Lectionary readings for today:
Morning: Ps. 22; 148
Evening: Ps. 105; 130
I wait for the Lord, my soul waits, and in his word I hope;
my soul waits for the Lord more than those who watch for the morning,
more than those who watch for the morning.
-from Psalm 130
I am not very good at waiting. Whether it is in a long line at the grocery store or in traffic or on the phone for a customer service representative (“You are the 9th caller. Your call is important to us. Please stay on the line”) – I find that I have little patience. It is boring. There are so many other things I could be doing with my time.
But these seem different than the kind of waiting the psalmist is talking about here.
Psalm 130 begins with “Out of the depths I cry to you, O Lord.”
This is nothing like waiting in line or on the phone. This is waiting for deliverance from God. This is crying out to God who is our strength and our hope.
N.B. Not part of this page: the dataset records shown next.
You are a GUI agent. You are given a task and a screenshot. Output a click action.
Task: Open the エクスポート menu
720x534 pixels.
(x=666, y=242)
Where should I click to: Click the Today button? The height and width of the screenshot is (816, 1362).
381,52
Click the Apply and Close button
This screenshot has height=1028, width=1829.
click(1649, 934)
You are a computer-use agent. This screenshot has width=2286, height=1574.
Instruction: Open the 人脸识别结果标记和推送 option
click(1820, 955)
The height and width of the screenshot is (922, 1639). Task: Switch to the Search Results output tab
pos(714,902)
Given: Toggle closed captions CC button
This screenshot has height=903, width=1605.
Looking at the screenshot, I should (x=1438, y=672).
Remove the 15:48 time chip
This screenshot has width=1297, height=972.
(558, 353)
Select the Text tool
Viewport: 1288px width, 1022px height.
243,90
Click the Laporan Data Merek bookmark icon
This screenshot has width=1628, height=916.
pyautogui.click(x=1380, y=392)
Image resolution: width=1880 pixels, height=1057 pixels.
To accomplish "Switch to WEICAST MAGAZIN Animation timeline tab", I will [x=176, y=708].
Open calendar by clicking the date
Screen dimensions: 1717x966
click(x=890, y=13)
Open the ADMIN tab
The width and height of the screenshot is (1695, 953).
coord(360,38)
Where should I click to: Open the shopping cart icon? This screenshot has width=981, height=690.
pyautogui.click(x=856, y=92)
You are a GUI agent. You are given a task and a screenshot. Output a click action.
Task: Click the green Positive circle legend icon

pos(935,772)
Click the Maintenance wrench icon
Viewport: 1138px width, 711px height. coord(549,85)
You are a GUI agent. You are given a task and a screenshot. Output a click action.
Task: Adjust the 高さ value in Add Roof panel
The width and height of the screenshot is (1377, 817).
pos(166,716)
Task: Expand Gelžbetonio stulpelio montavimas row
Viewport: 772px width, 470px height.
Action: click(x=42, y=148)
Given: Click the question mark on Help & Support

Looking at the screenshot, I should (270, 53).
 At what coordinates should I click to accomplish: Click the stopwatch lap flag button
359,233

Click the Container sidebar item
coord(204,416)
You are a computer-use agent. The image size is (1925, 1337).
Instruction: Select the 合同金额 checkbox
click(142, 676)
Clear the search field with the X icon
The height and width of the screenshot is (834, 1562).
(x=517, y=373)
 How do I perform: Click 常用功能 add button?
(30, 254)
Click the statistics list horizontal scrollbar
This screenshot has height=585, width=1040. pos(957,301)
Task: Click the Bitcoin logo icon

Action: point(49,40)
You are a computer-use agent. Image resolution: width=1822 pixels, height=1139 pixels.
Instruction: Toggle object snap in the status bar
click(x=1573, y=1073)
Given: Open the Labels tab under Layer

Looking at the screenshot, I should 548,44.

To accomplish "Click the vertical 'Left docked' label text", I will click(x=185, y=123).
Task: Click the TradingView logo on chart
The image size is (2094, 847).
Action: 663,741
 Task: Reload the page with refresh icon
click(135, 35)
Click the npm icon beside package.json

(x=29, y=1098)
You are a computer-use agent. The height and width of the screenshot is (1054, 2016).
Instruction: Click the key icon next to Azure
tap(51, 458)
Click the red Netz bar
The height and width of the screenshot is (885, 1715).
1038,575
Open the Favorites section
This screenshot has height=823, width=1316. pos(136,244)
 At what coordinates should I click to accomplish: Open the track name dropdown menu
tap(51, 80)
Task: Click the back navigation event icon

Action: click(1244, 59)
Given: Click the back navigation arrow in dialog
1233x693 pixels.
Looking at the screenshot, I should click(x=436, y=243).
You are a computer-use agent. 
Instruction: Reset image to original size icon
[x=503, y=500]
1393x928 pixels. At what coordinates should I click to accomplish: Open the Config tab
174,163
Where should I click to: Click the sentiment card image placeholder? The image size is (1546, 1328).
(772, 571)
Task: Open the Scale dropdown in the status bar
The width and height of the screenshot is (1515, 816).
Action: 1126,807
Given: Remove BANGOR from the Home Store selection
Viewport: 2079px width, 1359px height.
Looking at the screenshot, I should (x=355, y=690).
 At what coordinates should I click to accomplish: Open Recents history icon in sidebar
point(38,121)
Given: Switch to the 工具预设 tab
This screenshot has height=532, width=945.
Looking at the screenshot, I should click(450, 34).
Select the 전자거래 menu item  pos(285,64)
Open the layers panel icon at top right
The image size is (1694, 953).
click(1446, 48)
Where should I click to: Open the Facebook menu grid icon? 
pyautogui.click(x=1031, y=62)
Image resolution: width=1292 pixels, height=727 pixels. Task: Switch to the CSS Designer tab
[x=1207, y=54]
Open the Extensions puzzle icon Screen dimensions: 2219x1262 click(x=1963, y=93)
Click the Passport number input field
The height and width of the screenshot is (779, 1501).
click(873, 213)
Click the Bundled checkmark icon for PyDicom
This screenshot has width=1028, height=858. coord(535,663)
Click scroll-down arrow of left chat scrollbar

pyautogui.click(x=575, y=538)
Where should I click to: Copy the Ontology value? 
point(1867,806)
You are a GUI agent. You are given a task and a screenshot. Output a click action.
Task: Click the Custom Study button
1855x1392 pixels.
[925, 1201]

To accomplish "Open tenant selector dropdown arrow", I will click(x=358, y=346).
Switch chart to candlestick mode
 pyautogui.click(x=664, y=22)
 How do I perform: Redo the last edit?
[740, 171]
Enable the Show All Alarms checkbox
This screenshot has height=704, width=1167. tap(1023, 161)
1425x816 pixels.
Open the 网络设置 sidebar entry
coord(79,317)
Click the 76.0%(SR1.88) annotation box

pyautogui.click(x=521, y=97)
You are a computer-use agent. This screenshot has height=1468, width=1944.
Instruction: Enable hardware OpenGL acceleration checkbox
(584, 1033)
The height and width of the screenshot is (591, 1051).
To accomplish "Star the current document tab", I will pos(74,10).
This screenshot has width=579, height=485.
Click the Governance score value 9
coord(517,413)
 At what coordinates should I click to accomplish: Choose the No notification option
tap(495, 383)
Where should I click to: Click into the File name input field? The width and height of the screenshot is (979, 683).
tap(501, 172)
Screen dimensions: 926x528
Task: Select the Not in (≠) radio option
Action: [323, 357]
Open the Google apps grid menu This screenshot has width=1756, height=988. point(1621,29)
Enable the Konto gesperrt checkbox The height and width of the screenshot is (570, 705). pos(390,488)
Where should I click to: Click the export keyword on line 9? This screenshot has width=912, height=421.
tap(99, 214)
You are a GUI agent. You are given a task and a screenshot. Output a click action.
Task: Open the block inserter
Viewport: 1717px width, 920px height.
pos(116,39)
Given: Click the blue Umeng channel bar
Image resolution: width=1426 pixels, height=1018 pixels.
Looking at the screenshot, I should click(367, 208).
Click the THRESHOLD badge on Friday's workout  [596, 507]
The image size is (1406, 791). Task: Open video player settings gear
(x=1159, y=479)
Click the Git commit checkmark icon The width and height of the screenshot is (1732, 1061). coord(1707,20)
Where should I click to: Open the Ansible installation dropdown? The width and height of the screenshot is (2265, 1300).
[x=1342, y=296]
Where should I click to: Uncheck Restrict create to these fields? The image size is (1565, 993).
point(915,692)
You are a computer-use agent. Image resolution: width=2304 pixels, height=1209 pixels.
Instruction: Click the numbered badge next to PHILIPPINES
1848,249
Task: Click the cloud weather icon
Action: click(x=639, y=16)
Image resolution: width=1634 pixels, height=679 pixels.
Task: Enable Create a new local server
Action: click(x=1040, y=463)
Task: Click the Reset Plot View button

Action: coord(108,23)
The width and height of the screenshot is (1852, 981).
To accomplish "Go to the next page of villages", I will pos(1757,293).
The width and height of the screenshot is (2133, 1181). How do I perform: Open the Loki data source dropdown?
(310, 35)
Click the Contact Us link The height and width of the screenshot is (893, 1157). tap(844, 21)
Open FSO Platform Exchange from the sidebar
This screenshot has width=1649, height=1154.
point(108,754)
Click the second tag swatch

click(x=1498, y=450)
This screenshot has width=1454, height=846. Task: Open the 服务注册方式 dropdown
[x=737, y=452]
It is an active, urgent, holy kind of waiting – but still an uncomfortable one.
“My soul waits for the Lord more than those who watch for the morning.”
Have you ever watched for the morning? I think of times when I have been anxious about something, and my usually restful sleep is plagued with unsettled dreams, insomnia and stress. It is in these moments that I long for the morning to come – when I can face everything more clearly, allow the light of day to offer me better perspective. In the uncertainty of night, we wait for the dawn of a new day to break in and offer us relief. And it is with that kind of longing for the morning that we wait for God to renew us.
This season of Lent gives us the gift of uncomfortable and hope-filled waiting. We seek to make some space in the busy-ness of our lives for God. And when we have cleared out some of the clutter, we must resist our urge to fill it with the next thing that comes along. We must sit with those empty spaces, waiting for God to fill us, offering us the wholeness and healing we long to find.
God who knows my impatience, help me to create some space for you. And grant me the ability to wait for you with hopeful expectation, so that I might be made new and equipped to serve others.